Estrogen receptor (ER) and Progesterone Receptor (PR). Normal breast epithelium usually expresses estrogen and progesterone receptors. Binding of estrogen or progesterone to these receptors stimulate normal cells to divide. In breast cancers, these are weak favorable prognostic factors, so tumors that express estrogen and progesterone receptors generally have a better prognosis that those that do not. However, expression of estrogen and progesterone receptors are strong predictive factors, in that their presence predicts response to hormone therapy such as Tamoxifen. We report the percentage of tumor cells that stain, and how strongly they stain, and based upon these two factors interpret the tumor as positive or negative. Positivity for ER and PR indicates are greater likelihood of response to Tamoxifen than positivity for only one of these, while absence of both ER and PR predicts less likelihood of response.

Ki-67- a measure of cell proliferation. This antibody labels all cells actively participating in cell division.
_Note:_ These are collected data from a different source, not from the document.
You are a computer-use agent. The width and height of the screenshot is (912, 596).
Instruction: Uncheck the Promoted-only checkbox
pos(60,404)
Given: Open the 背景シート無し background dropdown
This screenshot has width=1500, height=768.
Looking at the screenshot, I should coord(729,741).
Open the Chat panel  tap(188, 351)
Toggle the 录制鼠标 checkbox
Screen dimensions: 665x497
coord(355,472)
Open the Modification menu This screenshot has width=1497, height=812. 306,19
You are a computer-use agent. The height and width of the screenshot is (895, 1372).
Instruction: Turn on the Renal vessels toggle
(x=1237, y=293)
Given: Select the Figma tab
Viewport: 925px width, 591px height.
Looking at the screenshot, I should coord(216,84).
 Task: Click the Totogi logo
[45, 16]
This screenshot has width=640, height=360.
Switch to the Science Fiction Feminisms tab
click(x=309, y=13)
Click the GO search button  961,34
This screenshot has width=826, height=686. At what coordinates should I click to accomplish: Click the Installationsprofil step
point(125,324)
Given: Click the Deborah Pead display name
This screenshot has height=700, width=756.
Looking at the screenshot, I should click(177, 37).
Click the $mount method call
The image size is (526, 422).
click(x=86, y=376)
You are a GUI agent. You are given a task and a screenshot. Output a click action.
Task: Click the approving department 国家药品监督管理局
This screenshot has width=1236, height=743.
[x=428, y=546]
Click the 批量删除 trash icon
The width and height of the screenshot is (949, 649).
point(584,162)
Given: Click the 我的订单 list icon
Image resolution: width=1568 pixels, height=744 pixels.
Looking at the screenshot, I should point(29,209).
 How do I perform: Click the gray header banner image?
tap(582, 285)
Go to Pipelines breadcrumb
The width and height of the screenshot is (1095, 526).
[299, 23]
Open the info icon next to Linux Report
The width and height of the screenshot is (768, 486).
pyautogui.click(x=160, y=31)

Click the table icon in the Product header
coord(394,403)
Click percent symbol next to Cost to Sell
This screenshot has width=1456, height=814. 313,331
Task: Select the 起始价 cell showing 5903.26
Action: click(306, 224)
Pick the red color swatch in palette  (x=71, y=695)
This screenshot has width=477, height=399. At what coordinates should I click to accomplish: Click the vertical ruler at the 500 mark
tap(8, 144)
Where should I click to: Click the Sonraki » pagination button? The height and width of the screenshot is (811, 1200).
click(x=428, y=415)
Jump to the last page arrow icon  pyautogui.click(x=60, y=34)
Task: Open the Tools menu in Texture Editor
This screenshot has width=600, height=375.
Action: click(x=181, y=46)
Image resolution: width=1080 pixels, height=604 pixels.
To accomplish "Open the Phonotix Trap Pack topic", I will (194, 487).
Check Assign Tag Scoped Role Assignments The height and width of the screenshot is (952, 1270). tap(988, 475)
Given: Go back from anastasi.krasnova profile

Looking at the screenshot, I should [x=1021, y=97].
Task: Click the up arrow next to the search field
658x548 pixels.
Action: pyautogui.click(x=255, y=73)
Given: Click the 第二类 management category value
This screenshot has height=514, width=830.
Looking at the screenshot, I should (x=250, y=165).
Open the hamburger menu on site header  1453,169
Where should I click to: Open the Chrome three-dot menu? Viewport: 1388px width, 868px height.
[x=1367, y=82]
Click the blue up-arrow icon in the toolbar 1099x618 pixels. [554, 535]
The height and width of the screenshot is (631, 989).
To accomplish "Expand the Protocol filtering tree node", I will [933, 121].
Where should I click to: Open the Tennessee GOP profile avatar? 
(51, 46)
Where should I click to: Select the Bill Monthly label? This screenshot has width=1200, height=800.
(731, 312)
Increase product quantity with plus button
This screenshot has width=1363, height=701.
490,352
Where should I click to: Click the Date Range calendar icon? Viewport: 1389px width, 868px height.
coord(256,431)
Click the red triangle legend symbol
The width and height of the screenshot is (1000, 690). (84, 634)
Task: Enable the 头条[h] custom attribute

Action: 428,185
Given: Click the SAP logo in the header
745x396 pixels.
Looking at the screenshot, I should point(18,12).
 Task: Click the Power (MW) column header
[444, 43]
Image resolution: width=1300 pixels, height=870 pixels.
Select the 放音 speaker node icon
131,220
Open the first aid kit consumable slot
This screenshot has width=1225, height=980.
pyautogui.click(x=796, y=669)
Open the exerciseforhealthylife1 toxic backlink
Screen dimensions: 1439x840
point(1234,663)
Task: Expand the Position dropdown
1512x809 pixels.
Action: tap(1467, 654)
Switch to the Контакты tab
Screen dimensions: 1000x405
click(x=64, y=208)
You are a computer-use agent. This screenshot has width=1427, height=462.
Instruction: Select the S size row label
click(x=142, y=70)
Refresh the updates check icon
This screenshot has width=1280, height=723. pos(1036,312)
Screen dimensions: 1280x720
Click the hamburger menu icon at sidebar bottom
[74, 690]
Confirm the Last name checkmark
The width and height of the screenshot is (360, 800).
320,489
This includes the G1 (pre-DNA synthesis), S phase (DNA synthesis), G2 (post-synthesis), and M (mitosis) phases of the human cell cycle. It does not label cells in the resting (G0) phase of the cycle. This immunohistochemical stain correlates with the number of mitoses we count and incorporate into the grade, but is more quantitative; i.e., we can give a numerical percentage of positive cells.

Her2/neu-. This oncogene (cancer gene) is amplified (more copies of its DNA are present) and overexpressed in 25-30% of human breast carcinomas. Amplification is a poor prognostic factor, though a weak one. Patients with positive lymph nodes have a worse prognosis when her2/neu is amplified. However, amplification of Her2/neu does predict response to therapy with Herceptin, the humanized anti-her2/neu antibody. One can test for Her2/neu amplification in two ways.

The most common way is by immunohistochemistry, using an anti-her2/neu antibody, to detect the Her2/neu protein overexpression which results from gene amplification. Many different antibodies are available for laboratories to us.e, and the results are surprisingly variable when different antibodies are used, so it is important to know the result and what antibody or kit was used for the test. Scores may be graded as strong positive, weak positive, or negative.

Some laboratories test all weak positives with the other method, Fluorescence In Situ Hybridization (FISH). This is a genetic test done in specialized laboratories in which one uses a DNA probe to the Her2/neu gene to determine how many copies are present in each cell. Normal cells have 2 copies of Her2/neu. The 25-30% of breast carcinomas with Her2/neu amplification have more than 2 copies, often greater than 10 per cell.